Una novela de omnipresentes ausencias. Por ejemplo, el traductor consecuente hasta las últimas se niega a traducir las palabras gruesas insinuándonos que el manuscrito en la medida que avanza deriva más en la novela erótica, que el lector obviamente asocia con la tradición del Marqués de Sade y la literatura picaresca. Reinventada sin mayor éxito como género en Elogio de la madrastra, de Llosa. Aquí el medio pelo, el traductor, censura su propia traducción, dejando a la total fantasía del lector el grueso del manuscrito referido a las peripecias eróticas de sus protagonistas. El juego sadomasoquista colonial, el sexo esclavo.
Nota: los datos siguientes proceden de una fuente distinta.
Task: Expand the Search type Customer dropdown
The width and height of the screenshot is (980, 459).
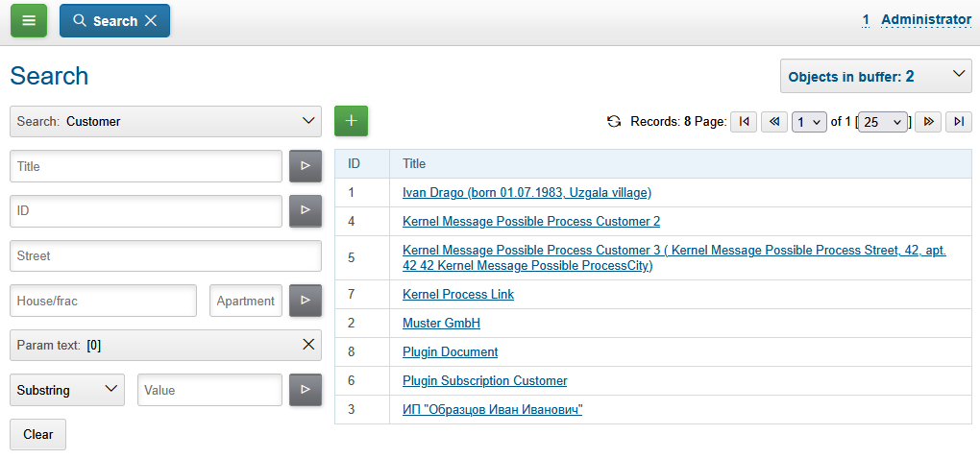Action: click(x=165, y=122)
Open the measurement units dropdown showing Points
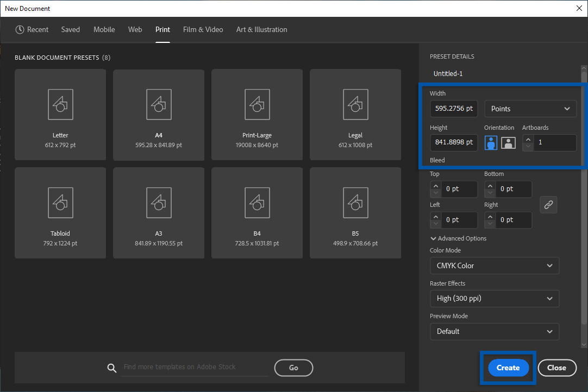This screenshot has width=588, height=392. 530,109
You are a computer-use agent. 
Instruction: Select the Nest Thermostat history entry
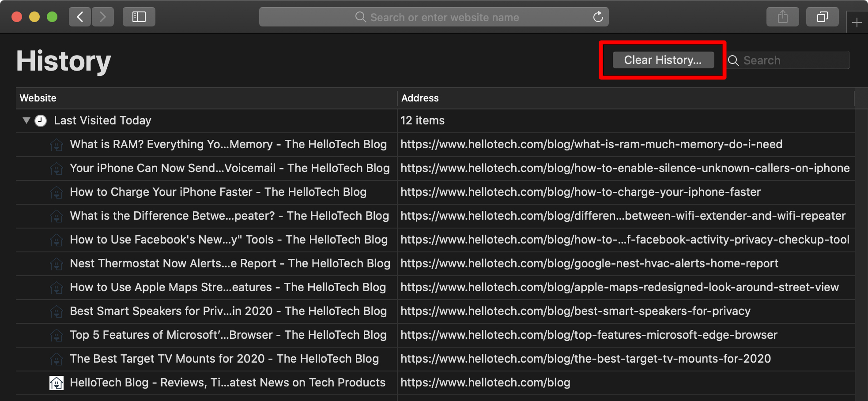(x=230, y=264)
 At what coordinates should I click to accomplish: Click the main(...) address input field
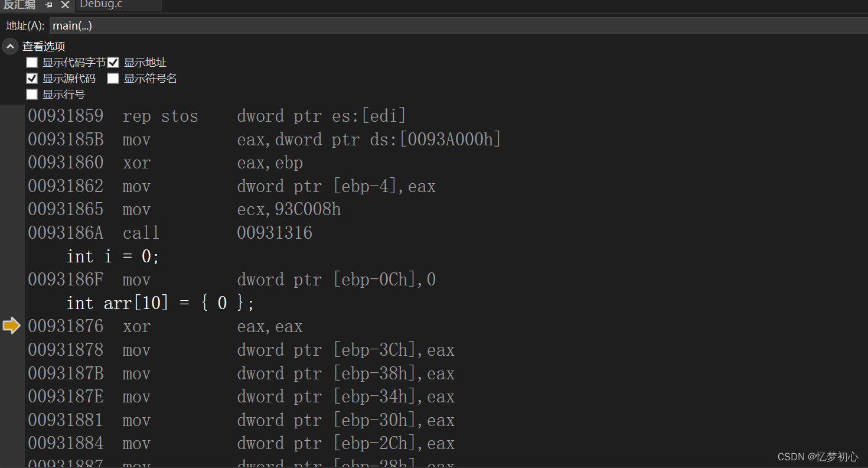[x=458, y=25]
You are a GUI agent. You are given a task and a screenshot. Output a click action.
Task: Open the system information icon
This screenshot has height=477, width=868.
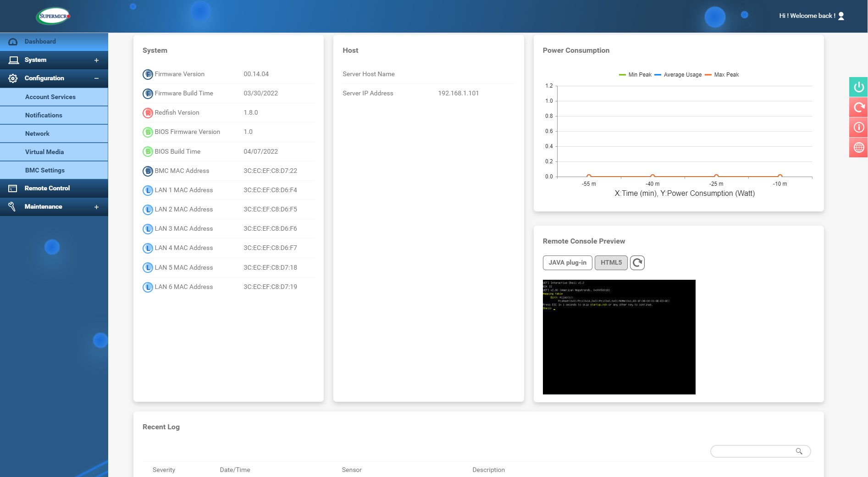pyautogui.click(x=858, y=128)
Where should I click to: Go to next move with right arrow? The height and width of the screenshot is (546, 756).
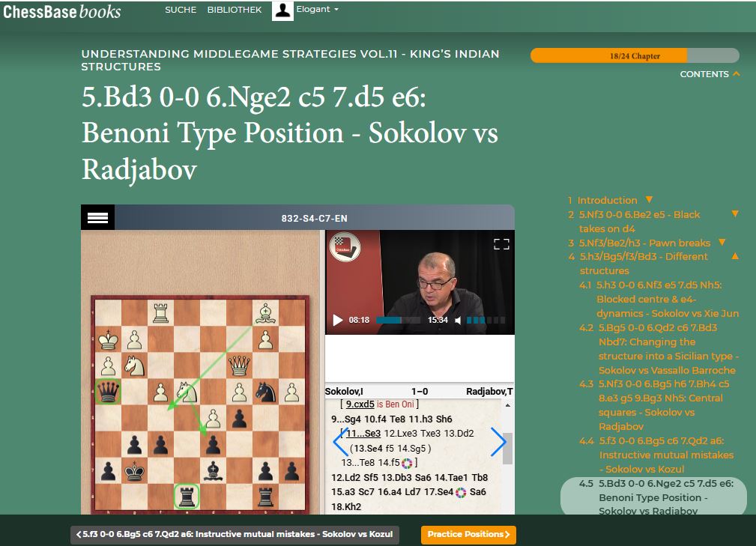498,442
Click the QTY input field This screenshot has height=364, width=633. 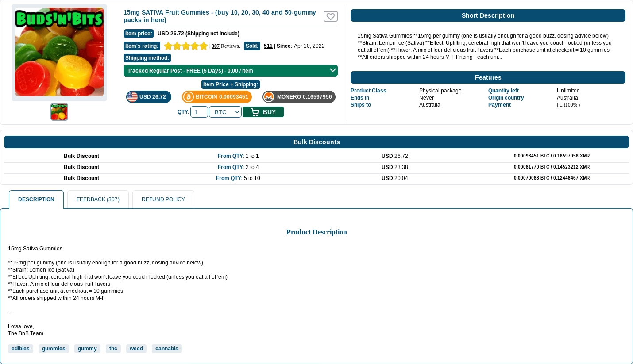click(199, 112)
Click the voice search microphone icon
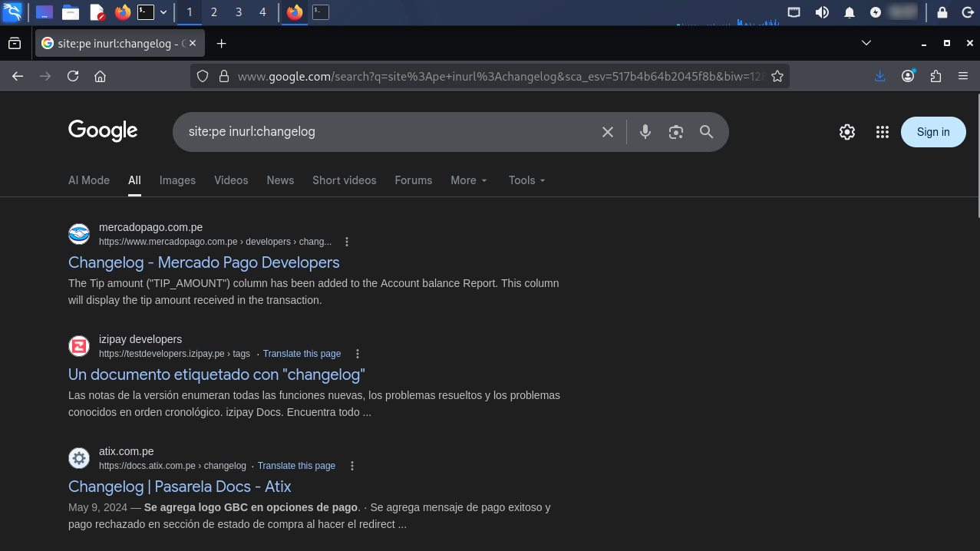The image size is (980, 551). click(645, 132)
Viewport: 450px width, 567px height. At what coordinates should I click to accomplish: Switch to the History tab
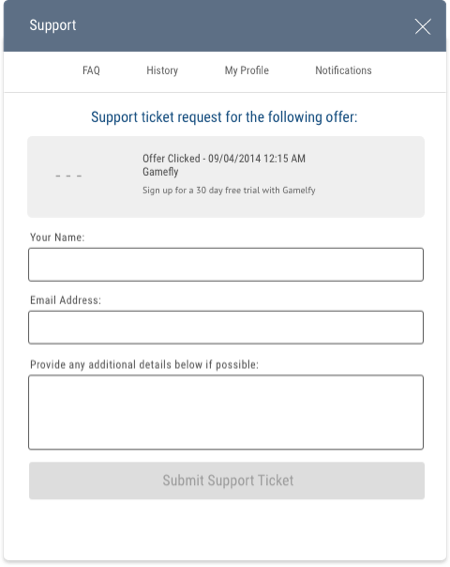(162, 70)
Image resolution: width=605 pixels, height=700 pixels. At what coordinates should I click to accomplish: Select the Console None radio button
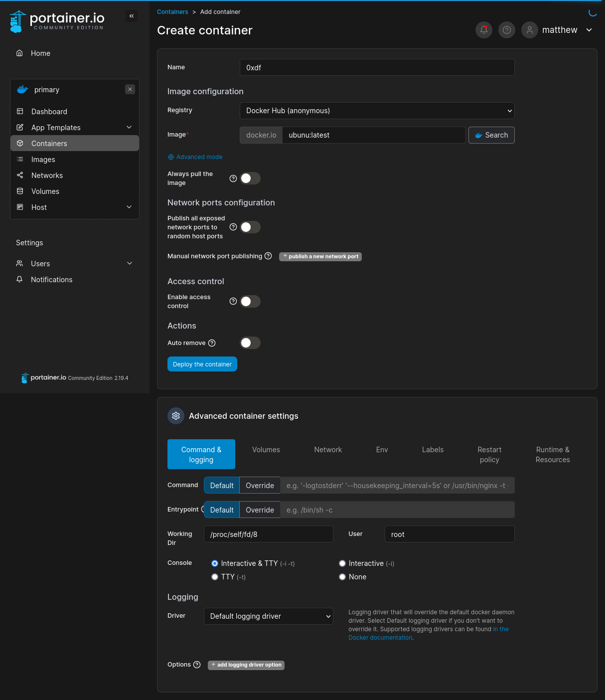[342, 577]
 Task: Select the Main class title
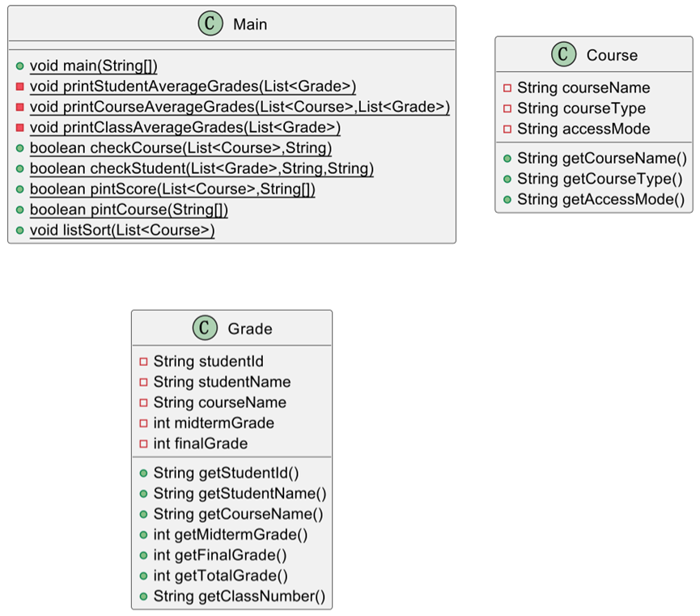[x=250, y=24]
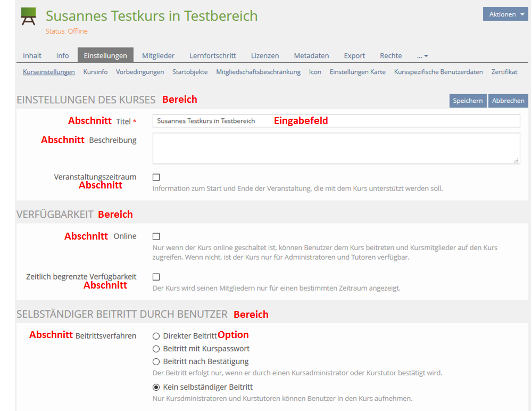Open the Zertifikat sub-tab

(504, 72)
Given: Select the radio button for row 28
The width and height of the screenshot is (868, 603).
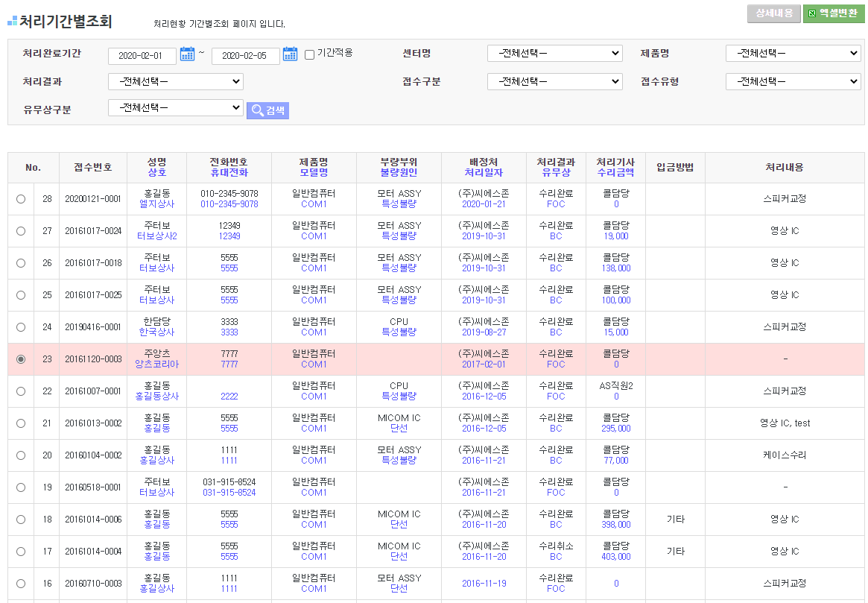Looking at the screenshot, I should (x=21, y=199).
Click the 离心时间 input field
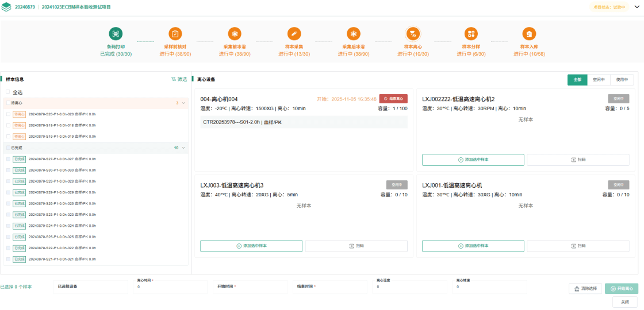The image size is (644, 310). coord(170,286)
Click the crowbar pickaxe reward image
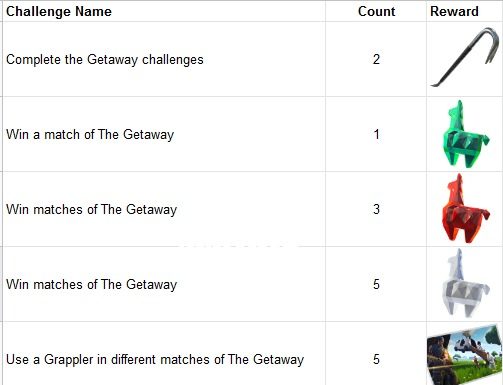The height and width of the screenshot is (385, 503). (x=465, y=58)

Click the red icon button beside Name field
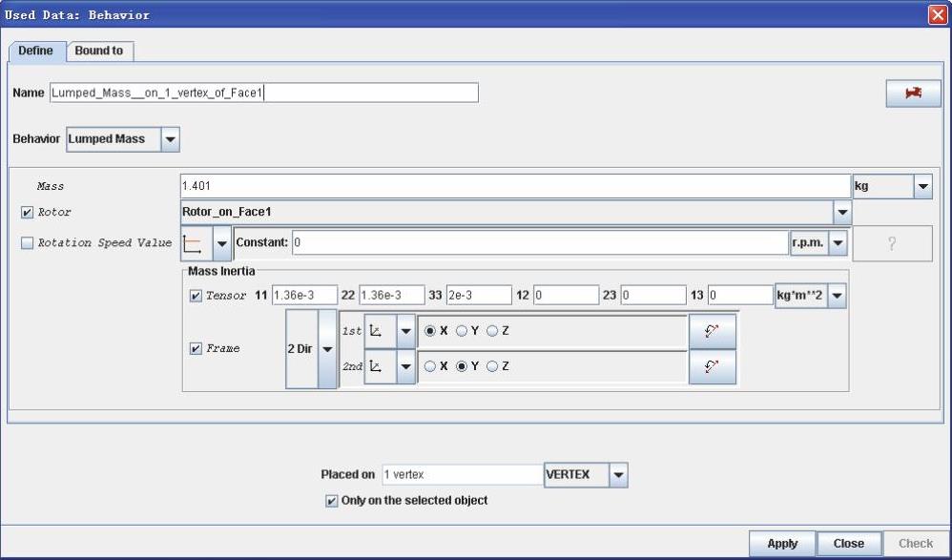point(913,93)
Y como consecuencia, también el debate sobre la fidelidad o no en la traducción.
Como pequeños aperitivos extras deben nombrarse a Gildego, la niñera dejada en Europa, y el conflicto Anglo–alemán. Develo que Giovanni también quiere escribir. Que las flores del jardín han sido cultivadas por una dama inglesa. Que Giovanni está conciente del tiempo y que quizás él es el único redimido de todos. Recuerda al Ángel de Passolini que redime, orgasmo mediante, a todos los miembros de una familia burguesa decadente en Italia. El rol inútil e indefinido del media sangre. Que deviene en un muñeco de entretención pero libertario, es decir, la Señorita Julia, de Strinberg.
¿Es posible la síntesis? ¿Sin recaer en el posmodernismo o derivar en la amplia corriente tanto del new age cono de la literatura de fantasía? La superposición de planos espaciales y temporales, la fachada. Absolutamente y prueba de ello es esta novela.